Role of intraluteal prostaglandin F_2α, progesterone and oxytocin in basal and pulsatile progesterone release from developing bovine corpus luteum

The present study examined the role of intra-luteal prostaglandin (PG) F_2α, progesterone (P4) and oxytocin (OT) on the corpus luteum function by using specific hormone antagonists. Luteal cells from the developing CL (days 5-7 of the estrous cycle) were exposed to P4 antagonist (onapristone, OP, 10^-4 M), OT antagonist (atosiban, AT; 10^-6 M) or indomethacin (INDO; 10^-4 M), for 12 h and then stimulated with PGF_2α (10^-8 M) for 4 h. Pre-treatment of the cells with OP, AT or INDO resulted in an increase in P4 secretion in response to PGF_2α. To examine the temporal effects of P4, OT and PGs on P4 secretion, dispersed luteal cells were pre-exposed to OP, AT or INDO for 1, 2, 4, 6 or 12 h. Prostaglandin F_2α stimulated P4 secretion (P < 0.05) after 2 h of pre-exposition.
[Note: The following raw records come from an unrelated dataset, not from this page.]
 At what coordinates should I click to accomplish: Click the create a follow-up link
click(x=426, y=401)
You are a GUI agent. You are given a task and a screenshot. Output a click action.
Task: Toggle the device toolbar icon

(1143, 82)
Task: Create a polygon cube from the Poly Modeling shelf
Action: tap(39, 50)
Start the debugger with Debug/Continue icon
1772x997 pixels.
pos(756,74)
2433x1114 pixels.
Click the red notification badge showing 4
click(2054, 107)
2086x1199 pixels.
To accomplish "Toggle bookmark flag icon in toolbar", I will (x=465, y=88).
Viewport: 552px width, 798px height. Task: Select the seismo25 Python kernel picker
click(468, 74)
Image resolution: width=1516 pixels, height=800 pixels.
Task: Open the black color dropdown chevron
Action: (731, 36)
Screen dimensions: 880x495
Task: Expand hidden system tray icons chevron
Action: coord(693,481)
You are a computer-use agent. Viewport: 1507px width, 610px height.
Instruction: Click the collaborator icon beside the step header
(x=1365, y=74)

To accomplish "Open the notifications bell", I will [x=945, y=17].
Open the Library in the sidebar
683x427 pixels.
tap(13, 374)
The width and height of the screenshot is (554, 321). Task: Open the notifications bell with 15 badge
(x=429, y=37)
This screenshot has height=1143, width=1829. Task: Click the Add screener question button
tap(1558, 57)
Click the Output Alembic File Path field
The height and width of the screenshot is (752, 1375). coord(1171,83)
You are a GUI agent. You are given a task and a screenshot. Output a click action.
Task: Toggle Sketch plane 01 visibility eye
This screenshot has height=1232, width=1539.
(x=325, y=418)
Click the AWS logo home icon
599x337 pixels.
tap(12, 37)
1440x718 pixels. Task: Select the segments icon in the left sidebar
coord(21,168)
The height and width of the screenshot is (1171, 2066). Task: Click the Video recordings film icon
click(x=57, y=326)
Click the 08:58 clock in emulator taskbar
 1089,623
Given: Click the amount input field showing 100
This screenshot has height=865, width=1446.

In the microdyalisis study, the spontaneous release of P4 from developing CL tissue was of pulsatile nature with irregular peaks at 1-2 h intervals. Treatment with OP increased the number of P4 peaks (P < 0.05), whereas AT and INDO significantly reduced the number of P4 peaks detected (P < 0.05). Interestingly, INDO completely blocked the pulsatile nature in the release of P4, but it secretion remained stable troughout the experimental period. These results demonstrate that luteal PGF_2α, OT, and P4 are components of an autocrine/paracrine intra-ovarian regulatory system responsible for the episodic (pulsatile) release of P4 from the bovine CL during the early luteal phase.